Bu şehir bize kaç kere ateş etti

Celil Oker'den Ateş Etme İstanbul. Uzun süredir bir vaka almadığı için artık paslanmakta olduğunu düşünen Dedektif Remzi Ünal'ın kapısı nihayet çalındığında, karşısında onun bütün “şartlarını” koşulsuz olarak kabul eden bir müşteri adayı vardır. Bu kişi, kayıp hemşire sevgilisini arayan genç doktor Kemal Arsan'dır. Bir hafta önce sırra kadem basan hemşire Begüm Kalyon ne telefonlara cevap vermektedir ne de onu bir gören olmuştur. Evinde ise in cin top oynamaktadır. Araştırmalarına kayıp hemşirenin yakın çevresini sorgulayarak başlayan Remzi Ünal, onun bir şeylerden çok korktuğuna kanaat getirir ve samimi arkadaşlarından birinin evinde saklandığından şüphelenerek oraya gider. Karşısında sıradan bir kayıp vakasını planlı bir cinayet davasına dönüştüren alışılmadık bir manzara vardır: kalbinden tek kurşunla vurularak öldürülmüş genç bir adamın cesedi. Gördüğü bu manzaradan daha da şaşırtıcı olan şey ise maktulün kimliğidir… (Altın Kitaplar)

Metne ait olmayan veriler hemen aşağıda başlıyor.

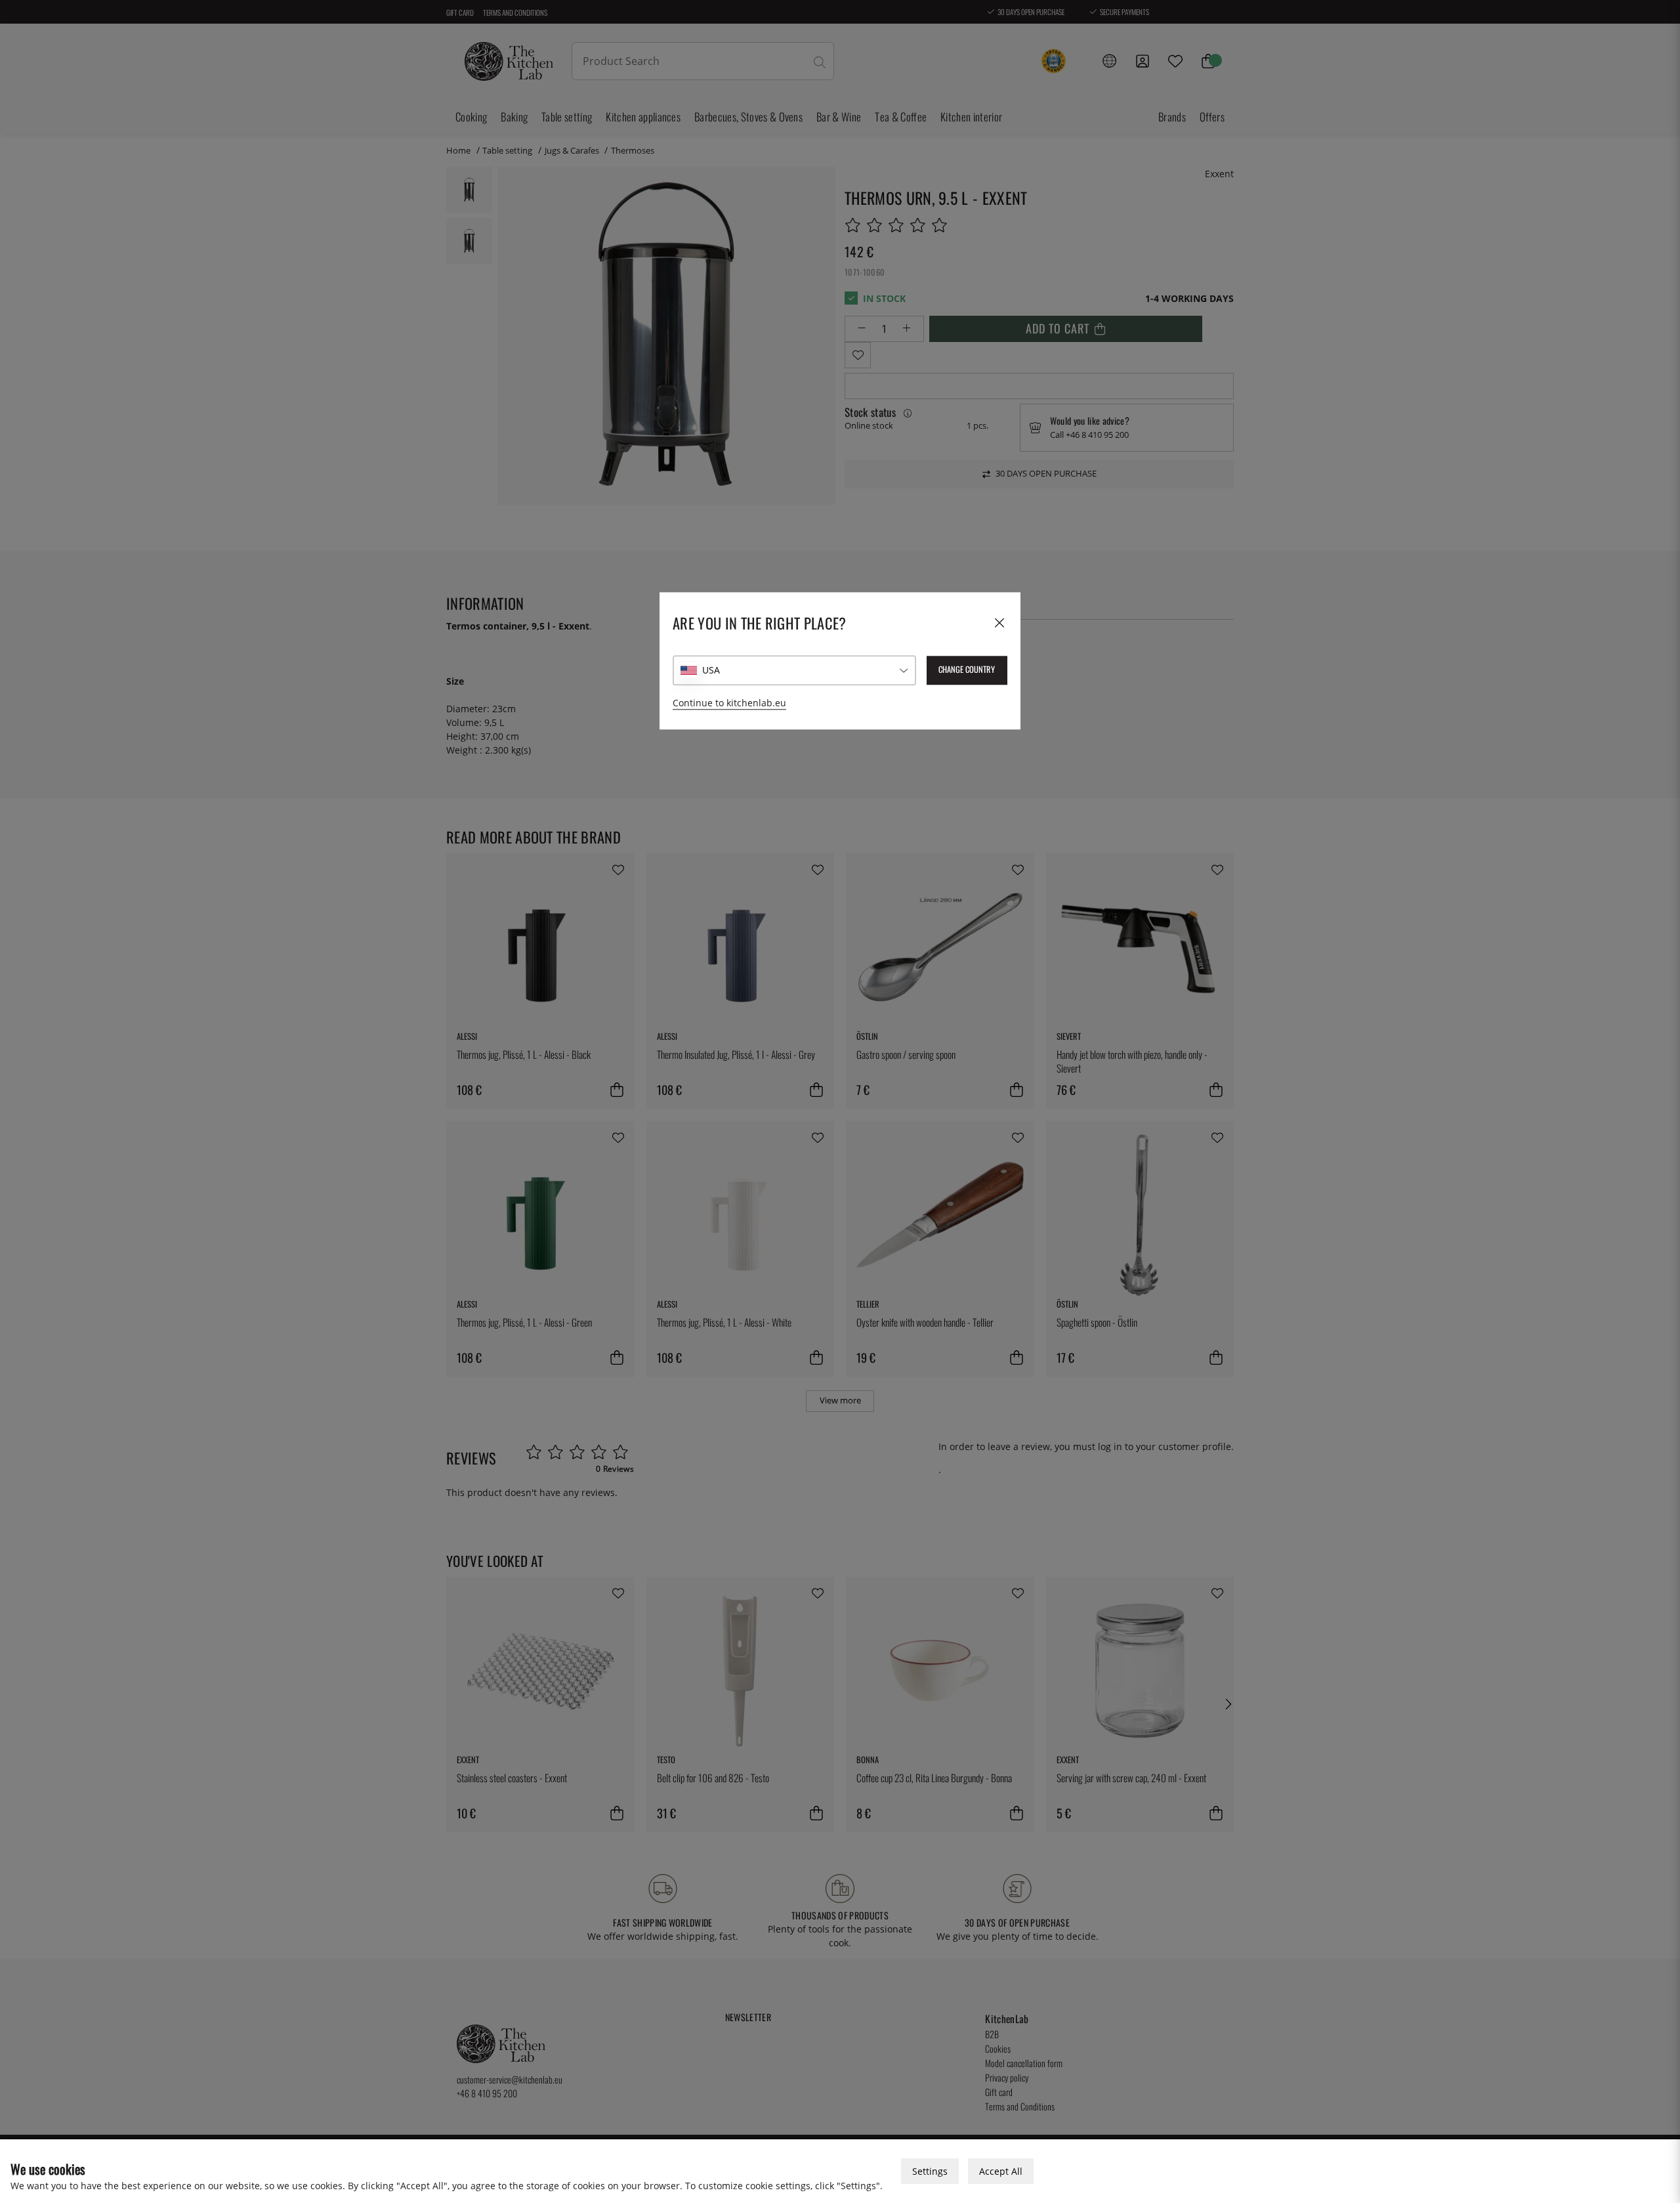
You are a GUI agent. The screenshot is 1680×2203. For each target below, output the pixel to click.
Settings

Ailesinin trajik geçmişiyle yüzleşecek

Dina Rubina'dan Cordoba’nın Beyaz Güvercini. Zahar Kordovin. Gizli bir dâhi, gerçek bir entelektüel ve uslanmaz bir sahtekâr. Yaşama, sanata ve suça tutkuyla bağlı tehlikeli bir yetenek. Sahteciliğin ve işlediği tüm sanat suçlarının yanı sıra ailesinin yüzyıllar süren tarihine nüfuz etmiş dramalar için de büyük bir bedel ödeyecek. Onu çağıran hayaletlerin ve gizemlerin peşine düşen Kordovin tüm iplerin tek bir ölümcül düğüm haline geldiği Cordoba'da ailesinin trajik geçmişiyle yüzleşecek. Dina Rubina, her karakterine tekil bir hikâye anlatan benzersiz sesler bahşediyor. Dili, kahramanının geçtiği şehirleri canlı bir havayla kuşatıyor. (Alfa Yayıncılık)

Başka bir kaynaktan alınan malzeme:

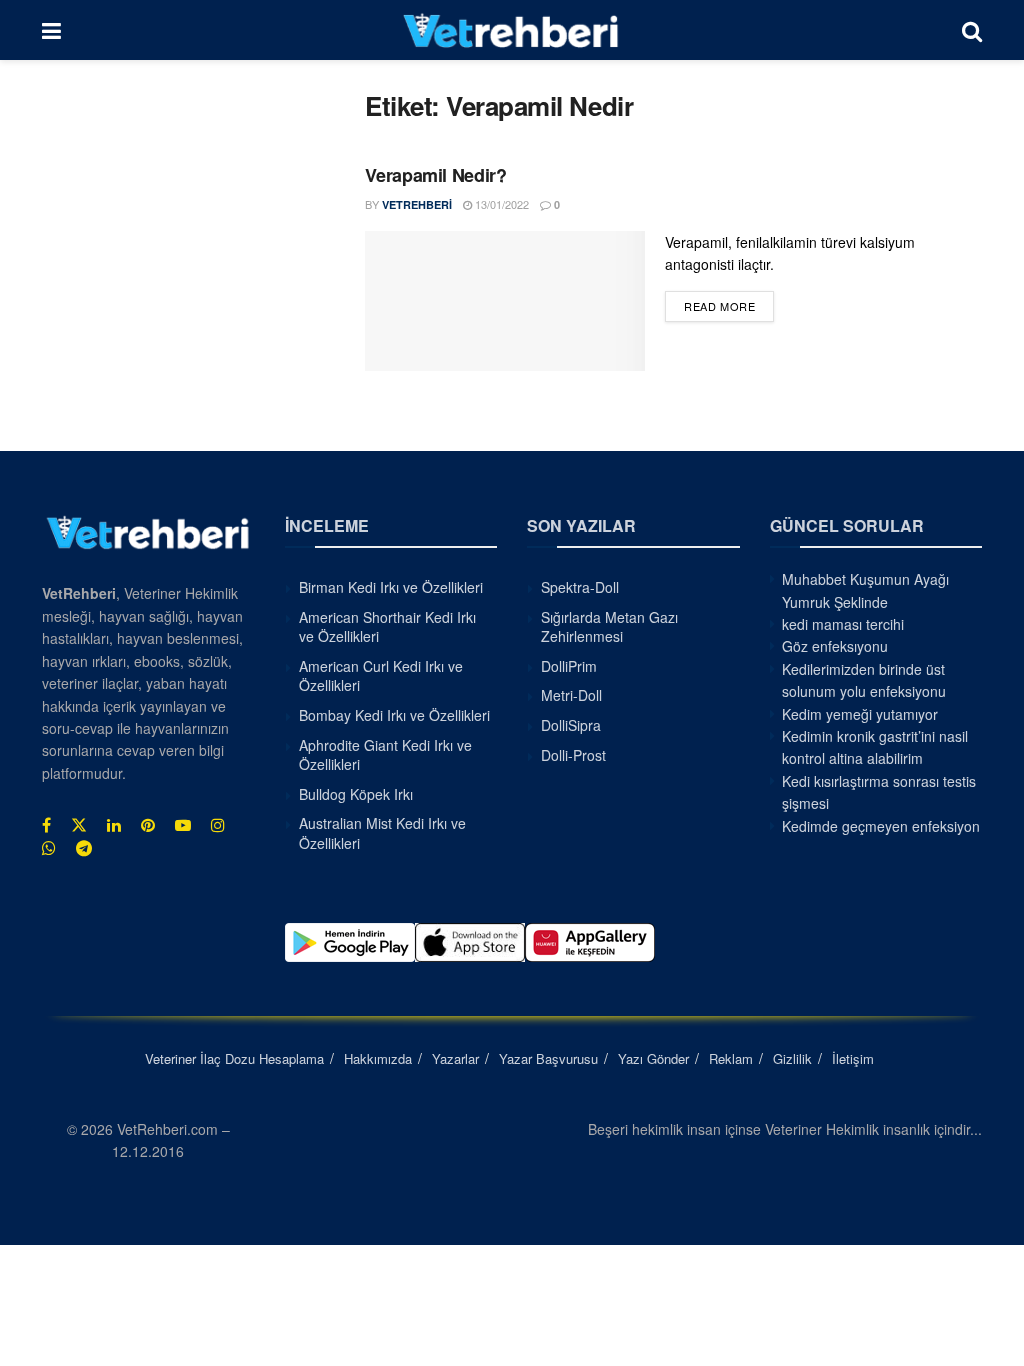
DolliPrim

Söyleşiler bir tanıklık, sözlü tarih çalışması

Esme Aras'tan Yaz'Ankara. Yazar “merak”ına yenilerek Ankara'da yazmış ya da Ankara'yı yaşayarak yazmış, ömrünü bu kente vermiş, hayatının bir dönemini burada geçirmiş yazarlar ile edebiyat ve kent kültürü üzerine röportajlarını bu kitapta bir araya getiriyor. Bu söyleşiler aynı zamanda bir tanıklık, sözlü tarih çalışması. Kentin kendisi bir hafıza mekânı; pek çok semti, kahvesi, lokantası, sineması, dükkânı ayrı ayrı birer anı durağı, geçmişin sığınağı. Mekânlar belleğimizi kışkırtır, anılar saklandıkları yerlerden fırlayıverir; bu söyleşilerde edebiyatçılar mekânları anımsatıyor, kaydediyor ve yaşamın yara izlerini işaret ediyor. Bu röportajlar bir dönemi, dönemin gündelik yaşantısını, kültürel dönüşümünü, toplumsal çalkantısını da belgeliyor tabii edebiyatı odağına alarak. Edebiyatçılar bu kez kendilerini anlatıyor. “Röportaj bal gibi edebiyattır.” (h2o Kitap)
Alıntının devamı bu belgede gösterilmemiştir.